All of lore.kernel.org
 help / color / mirror / Atom feed
From: Andy Lutomirski <luto@amacapital.net>
To: linux-kernel@vger.kernel.org, Kees Cook <keescook@chromium.org>,
	Will Drewry <wad@chromium.org>
Cc: Oleg Nesterov <oleg@redhat.com>,
	x86@kernel.org, linux-arm-kernel@lists.infradead.org,
	linux-mips@linux-mips.org, linux-arch@vger.kernel.org,
	linux-security-module@vger.kernel.org,
	Alexei Starovoitov <ast@plumgrid.com>,
	hpa@zytor.com, Andy Lutomirski <luto@amacapital.net>
Subject: [PATCH v2 3/7] seccomp: Allow arch code to provide seccomp_data
Date: Fri, 18 Jul 2014 14:18:11 -0700	[thread overview]
Message-ID: <ce65e0e8be18ae8fab437899db44ca41c912b506.1405717901.git.luto@amacapital.net> (raw)
In-Reply-To: <cover.1405717901.git.luto@amacapital.net>
In-Reply-To: <cover.1405717901.git.luto@amacapital.net>

populate_seccomp_data is expensive: it works by inspecting
task_pt_regs and various other bits to piece together all the
information, and it's does so in multiple partially redundant steps.
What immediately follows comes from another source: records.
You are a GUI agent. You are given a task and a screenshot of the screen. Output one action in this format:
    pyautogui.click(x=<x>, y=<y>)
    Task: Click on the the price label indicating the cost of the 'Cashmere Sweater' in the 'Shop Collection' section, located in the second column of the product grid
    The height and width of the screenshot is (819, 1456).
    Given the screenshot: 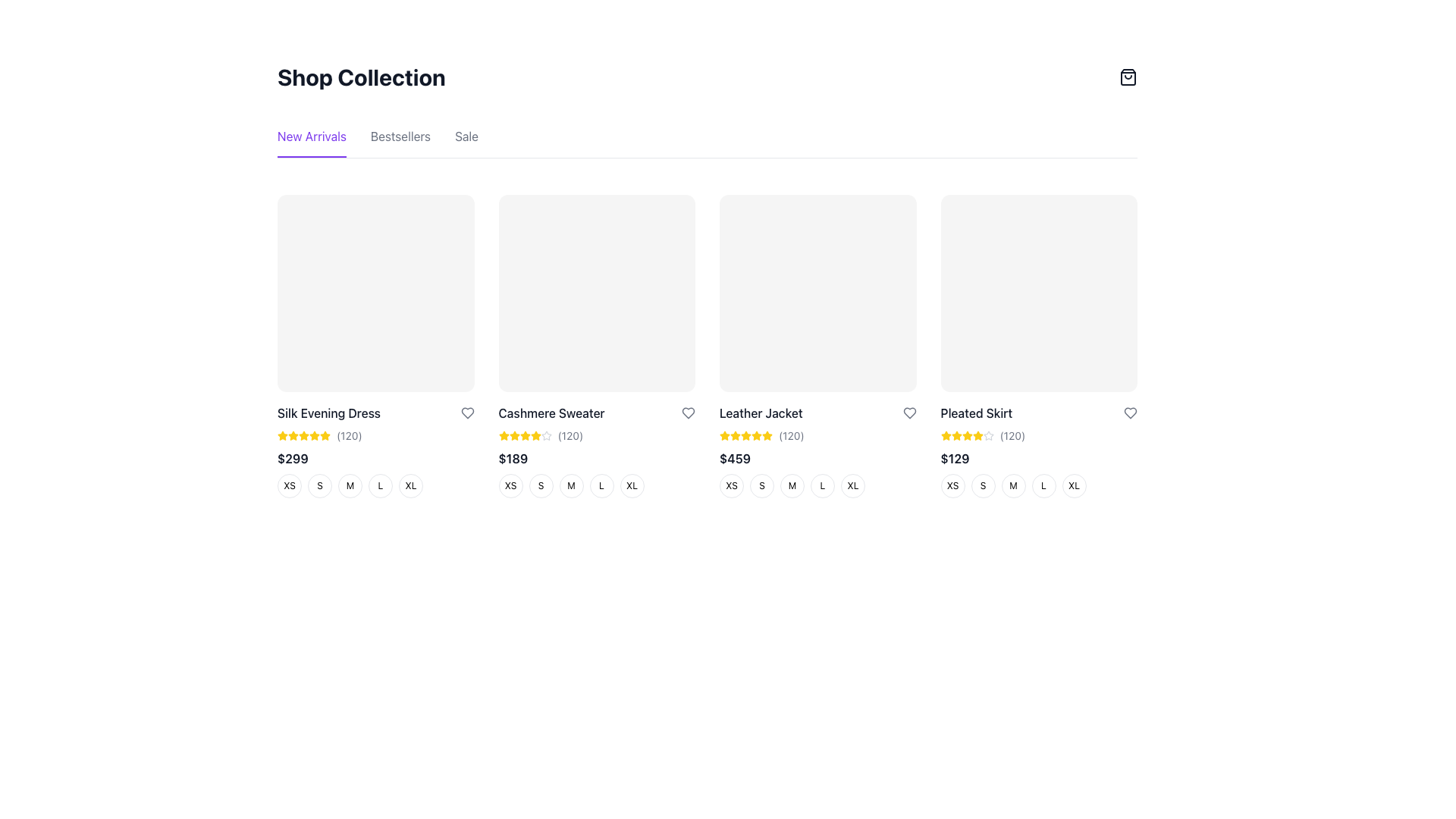 What is the action you would take?
    pyautogui.click(x=513, y=457)
    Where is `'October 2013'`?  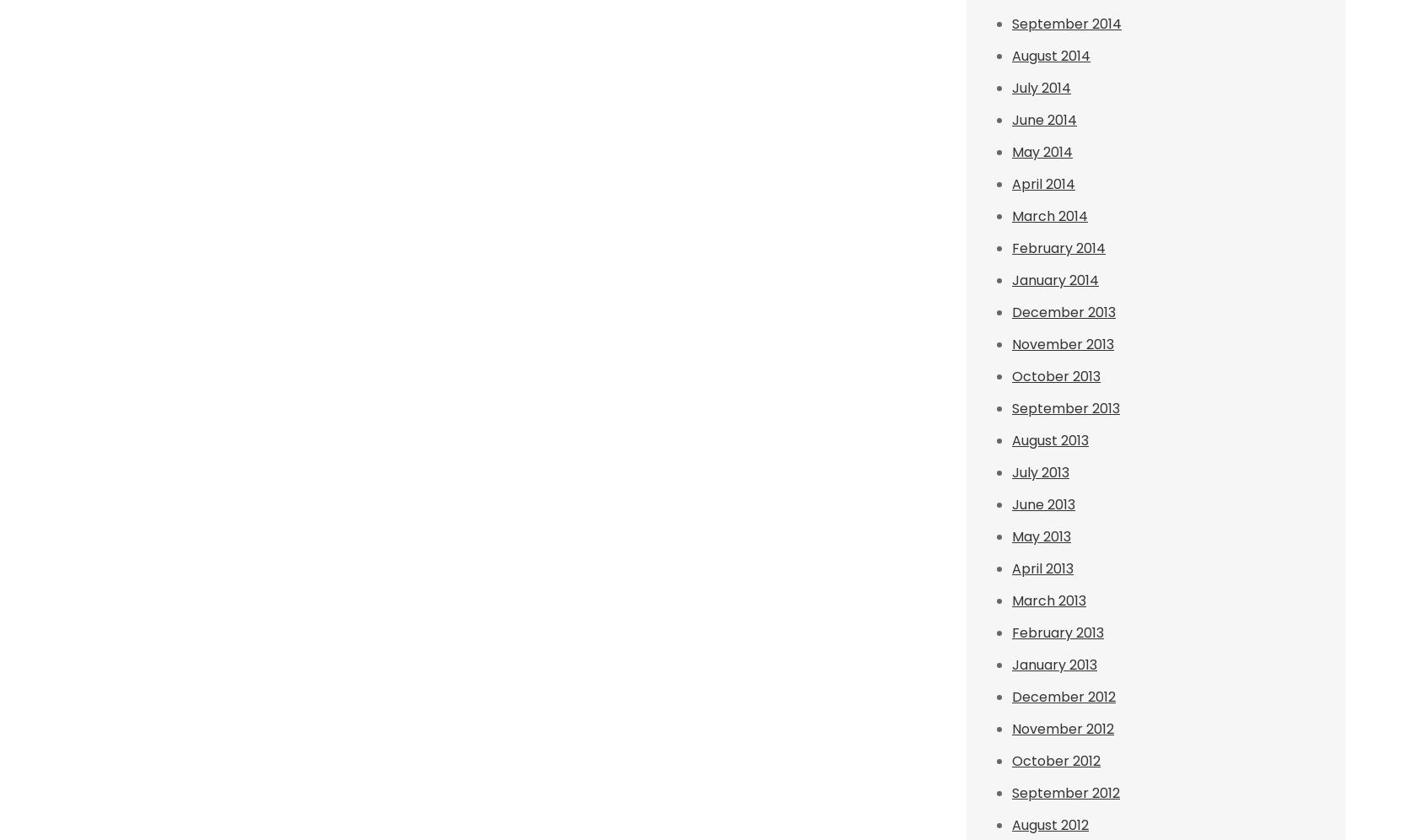
'October 2013' is located at coordinates (1010, 376).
Arch-specific code in the syscall entry path can do much better.

Admittedly this adds a bit of additional room for error, but the
speedup should be worth it.

Signed-off-by: Andy Lutomirski <luto@amacapital.net>
---
 include/linux/seccomp.h |  2 +-
 kernel/seccomp.c        | 32 +++++++++++++++++++-------------
 2 files changed, 20 insertions(+), 14 deletions(-)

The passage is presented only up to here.